▶ **PROBLEM STATEMENT**: Transcribe exactly the line containing "Subscribe (335, 2298)" plus every later line in the data.

▶ **Stored data**:
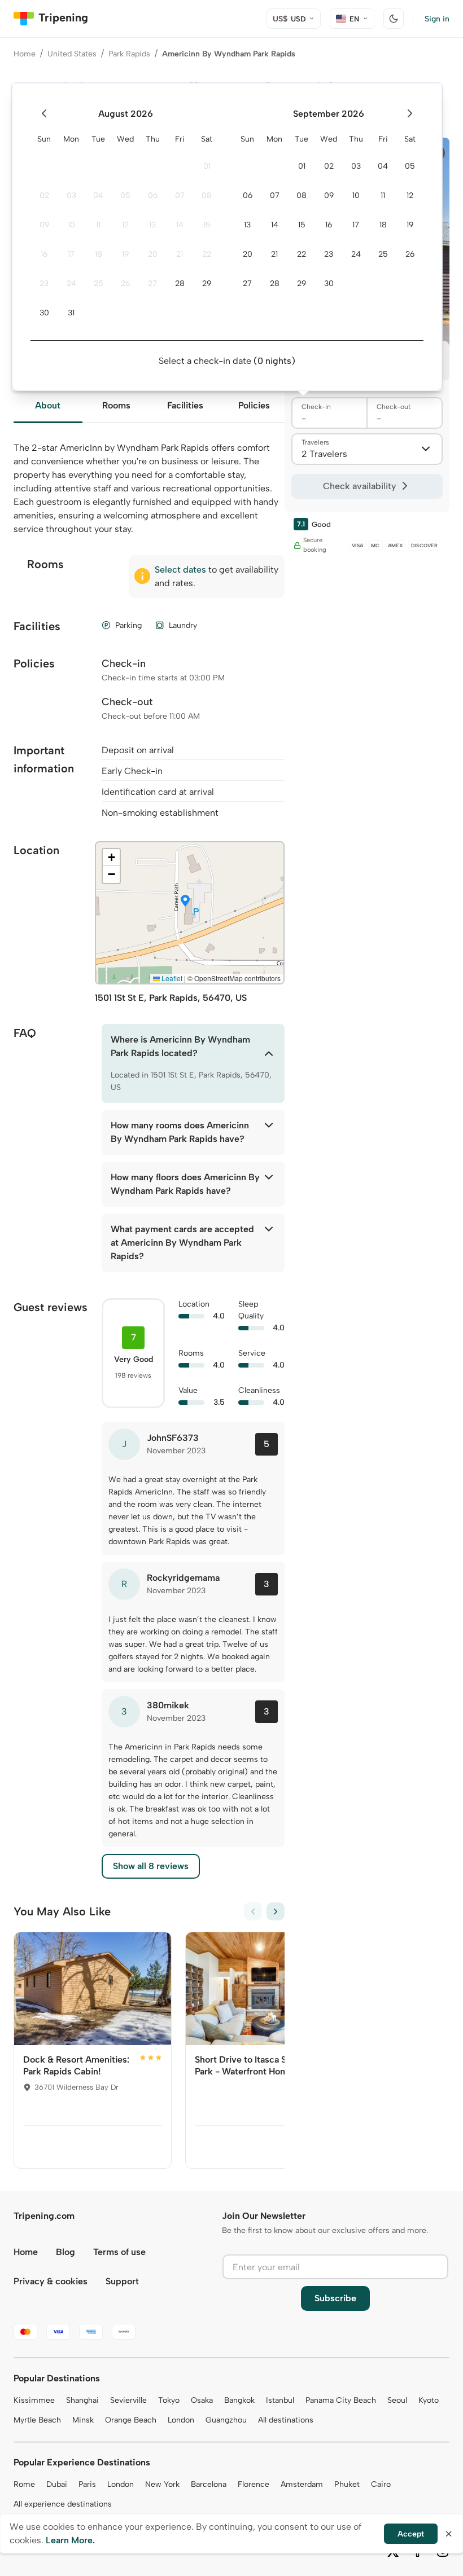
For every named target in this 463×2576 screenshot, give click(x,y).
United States (72, 54)
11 (98, 225)
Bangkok (239, 2400)
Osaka (202, 2400)
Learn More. (70, 2540)
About (47, 405)
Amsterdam (302, 2484)
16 (44, 254)
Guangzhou (226, 2420)
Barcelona (208, 2484)
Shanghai (82, 2400)
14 (180, 225)
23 (44, 283)
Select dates (180, 569)
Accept (411, 2534)
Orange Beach (130, 2420)
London (181, 2420)
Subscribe (335, 2298)
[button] (185, 901)
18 (98, 254)
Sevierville (128, 2400)
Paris (87, 2484)
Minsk (83, 2420)
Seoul (397, 2400)
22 (206, 254)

▶ **TASK RESULT**:
Subscribe (335, 2298)
[button] (185, 901)
18 (98, 254)
Sevierville (128, 2400)
Paris (87, 2484)
Minsk (83, 2420)
Seoul (397, 2400)
22 (206, 254)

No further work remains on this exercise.